EXCERPT PROVIDED:
Currently other applications within healthcare are being explored, such as:
- Forecasting changes in mood, stress, and health
- Measuring blood alcohol content
- Measuring athletic performance
- Monitoring how sick the user is
- Long-term monitoring of patients with heart and circulatory problems that records an electrocardiogram and is self-moistening
- Health Risk Assessment applications, including measures of frailty and risks of age-dependent diseases
- Automatic documentation of care activities.
While wearables can collect data in aggregate form, most of them are limited in their ability to analyze or make conclusions based on this data; thus, most are used primarily for general health information. (An exception is seizure-alerting wearables, which continuously analyze the wearer's data and make a decision about calling for help; the data collected can then provide doctors with objective evidence that they may find useful in diagnoses.) Wearables can account for individual differences, although most just collect data and apply one-size-fits-all algorithms.

DATA:
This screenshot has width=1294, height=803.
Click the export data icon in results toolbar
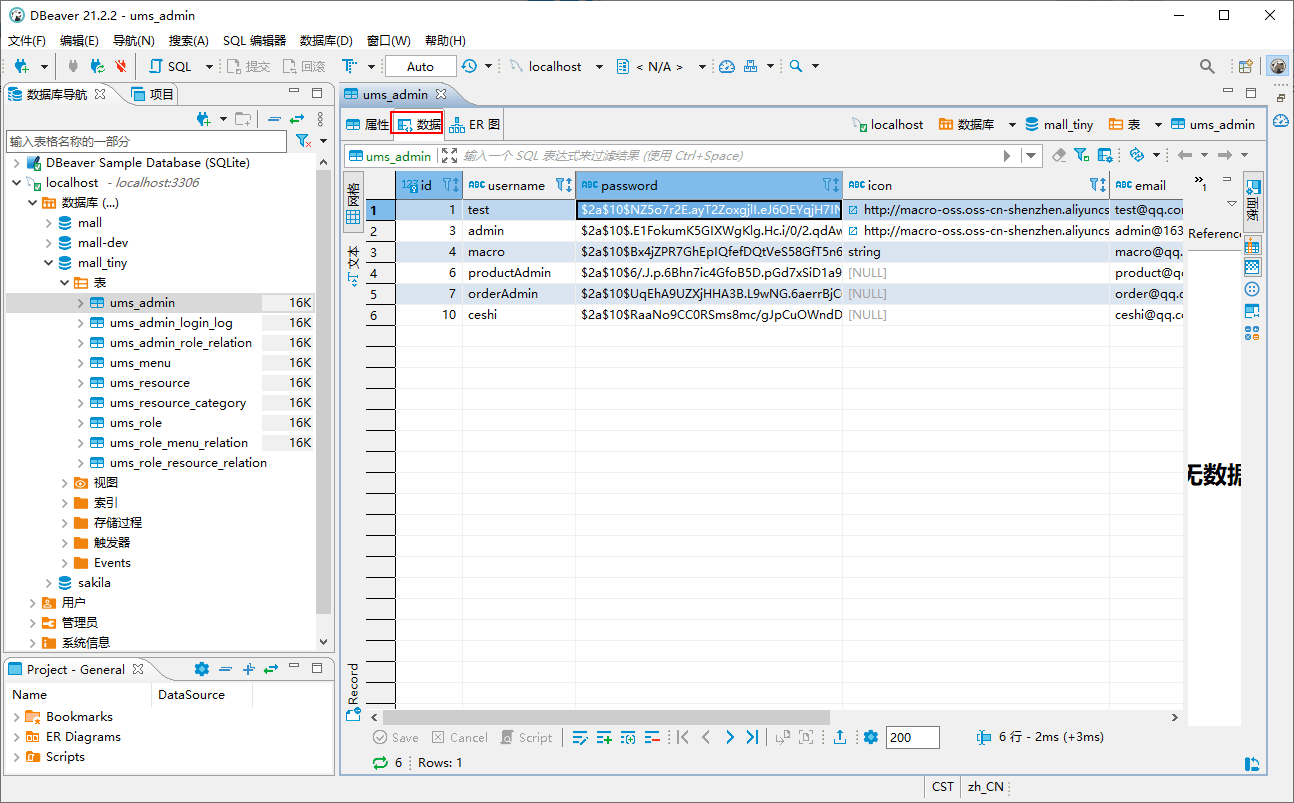point(840,737)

BRIEF A:
According to the healthcare wearables excerpt, what kind of wearable is the exception that continuously analyzes the wearer's data and decides whether to call for help?
BRIEF B:
Continue the healthcare wearables excerpt from its last sentence.

FINAL ANSWER A:
Seizure-alerting wearables.

FINAL ANSWER B:
Today, there is a growing interest to use wearables not only for individual self-tracking, but also within corporate health and wellness programs. Given that wearables create a massive data trail which employers could repurpose for objectives other than health, more and more research has begun to study the dark side of wearables. Asha Peta Thompson founded Intelligent Textiles Limited, Intelligent Textiles, who create woven power banks and circuitry that can be used in e-uniforms for infantry.
Epidermal (skin) Electronics
Epidermal electronics is an emerging field of wearable technology, termed for their properties and behaviors comparable to those of the epidermis, or outermost layer of the skin. These wearables are mounted directly onto the skin to continuously monitor physiological and metabolic processes, both dermal and subdermal. Wireless capability is typically achieved through battery, Bluetooth or NFC, making these devices convenient and portable as a type of wearable technology. Currently, epidermal electronics are being developed in the fields of fitness and medical monitoring.
Current usage of epidermal technology is limited by existing fabrication processes. Its current application relies on various sophisticated fabrication techniques such as by lithography or by directly printing on a carrier substrate before attaching directly to the body. Research into printing epidermal electronics directly on the skin is currently available as a sole study source.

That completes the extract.